Is it art?  Not in my book.  Will it make money?  You bet.  Is it worth paying good money to see?  Only if you want a dishonest sense of British cultural identity to be reinforced, identify with a utopian vision of ageing as well as the utter predictability of the script and the crinkly cast and like to be reminded of just how lovely we are with foreigners.  Personally, I’d download that old 10CC classic and enjoy a different form of popular culture, which had something to say and that also made money.


Posted by author: Adam

2 thoughts on “Going, going, going…

  • Stanley Donen irascibly sums the Film ‘industry’ quite succinctly early in episode two of Mark Cousin’s ‘The Story Of Film an odyssey’. Why should we expect more? Perhaps the answer lies at the end of the episode when we see Dreyer’s approach to realist cinema.
    Your focus is western cinema – please don’t say the ‘Exotic Marigold…’ Is anything other – though it is an example of what Michael Cain would say is work, ‘you take anything that’s offered’. What about Japan, or the greatest cinema industry of them all in India?

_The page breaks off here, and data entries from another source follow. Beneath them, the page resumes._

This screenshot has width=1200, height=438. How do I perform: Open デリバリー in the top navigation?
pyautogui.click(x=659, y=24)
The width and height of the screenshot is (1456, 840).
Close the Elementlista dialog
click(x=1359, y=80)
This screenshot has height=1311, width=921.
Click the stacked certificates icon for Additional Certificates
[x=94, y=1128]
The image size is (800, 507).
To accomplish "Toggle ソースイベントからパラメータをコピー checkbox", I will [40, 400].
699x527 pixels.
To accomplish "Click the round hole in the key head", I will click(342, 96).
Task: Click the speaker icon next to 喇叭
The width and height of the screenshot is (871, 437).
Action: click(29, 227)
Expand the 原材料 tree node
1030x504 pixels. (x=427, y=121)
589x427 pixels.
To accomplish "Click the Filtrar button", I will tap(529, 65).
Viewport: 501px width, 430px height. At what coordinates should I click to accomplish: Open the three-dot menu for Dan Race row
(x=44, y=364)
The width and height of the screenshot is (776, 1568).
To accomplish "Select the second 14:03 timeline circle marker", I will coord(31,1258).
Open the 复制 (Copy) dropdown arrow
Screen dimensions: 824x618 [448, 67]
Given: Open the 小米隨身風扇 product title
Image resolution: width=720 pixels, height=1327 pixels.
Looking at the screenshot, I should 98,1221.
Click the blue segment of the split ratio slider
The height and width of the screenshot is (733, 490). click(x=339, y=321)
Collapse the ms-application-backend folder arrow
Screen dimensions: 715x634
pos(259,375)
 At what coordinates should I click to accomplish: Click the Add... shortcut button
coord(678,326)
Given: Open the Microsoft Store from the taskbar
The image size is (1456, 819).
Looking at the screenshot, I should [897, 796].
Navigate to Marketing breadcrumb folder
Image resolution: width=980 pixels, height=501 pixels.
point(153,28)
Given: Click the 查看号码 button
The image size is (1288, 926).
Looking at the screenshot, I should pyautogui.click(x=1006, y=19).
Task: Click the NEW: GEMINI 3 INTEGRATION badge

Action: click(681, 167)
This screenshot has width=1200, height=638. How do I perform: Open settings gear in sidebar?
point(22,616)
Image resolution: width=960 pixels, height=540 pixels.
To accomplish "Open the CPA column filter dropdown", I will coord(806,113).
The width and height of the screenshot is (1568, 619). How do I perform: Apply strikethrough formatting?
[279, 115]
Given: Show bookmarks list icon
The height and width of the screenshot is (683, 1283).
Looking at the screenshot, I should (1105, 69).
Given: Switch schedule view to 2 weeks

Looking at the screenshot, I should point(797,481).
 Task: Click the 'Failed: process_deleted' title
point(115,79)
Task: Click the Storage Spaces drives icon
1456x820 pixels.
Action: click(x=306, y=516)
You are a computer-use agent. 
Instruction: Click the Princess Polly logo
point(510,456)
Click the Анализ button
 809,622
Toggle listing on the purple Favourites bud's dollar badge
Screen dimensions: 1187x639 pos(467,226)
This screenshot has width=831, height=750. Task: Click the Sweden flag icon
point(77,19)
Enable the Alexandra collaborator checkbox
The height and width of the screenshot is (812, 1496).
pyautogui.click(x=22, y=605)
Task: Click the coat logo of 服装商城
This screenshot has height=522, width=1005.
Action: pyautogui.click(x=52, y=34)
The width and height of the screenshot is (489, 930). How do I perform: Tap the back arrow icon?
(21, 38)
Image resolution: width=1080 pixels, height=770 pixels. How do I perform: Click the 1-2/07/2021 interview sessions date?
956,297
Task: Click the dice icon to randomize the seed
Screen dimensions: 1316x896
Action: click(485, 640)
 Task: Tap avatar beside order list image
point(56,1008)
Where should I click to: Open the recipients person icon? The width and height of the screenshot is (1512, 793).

    • Forgive the late response. Sadly The Exotic Marigold was loved by many millions around the world including in India would you believe! You are right about work. Actors are all the first to admit they are tarts, but the business of the film industry is no different in Japan and especially India, which are two countries expert at producing vast quantities of highly unmemorable dross for mass consumption, as much as the finest films we have ever seen. The model of western cinema has been willingly embraced around the world.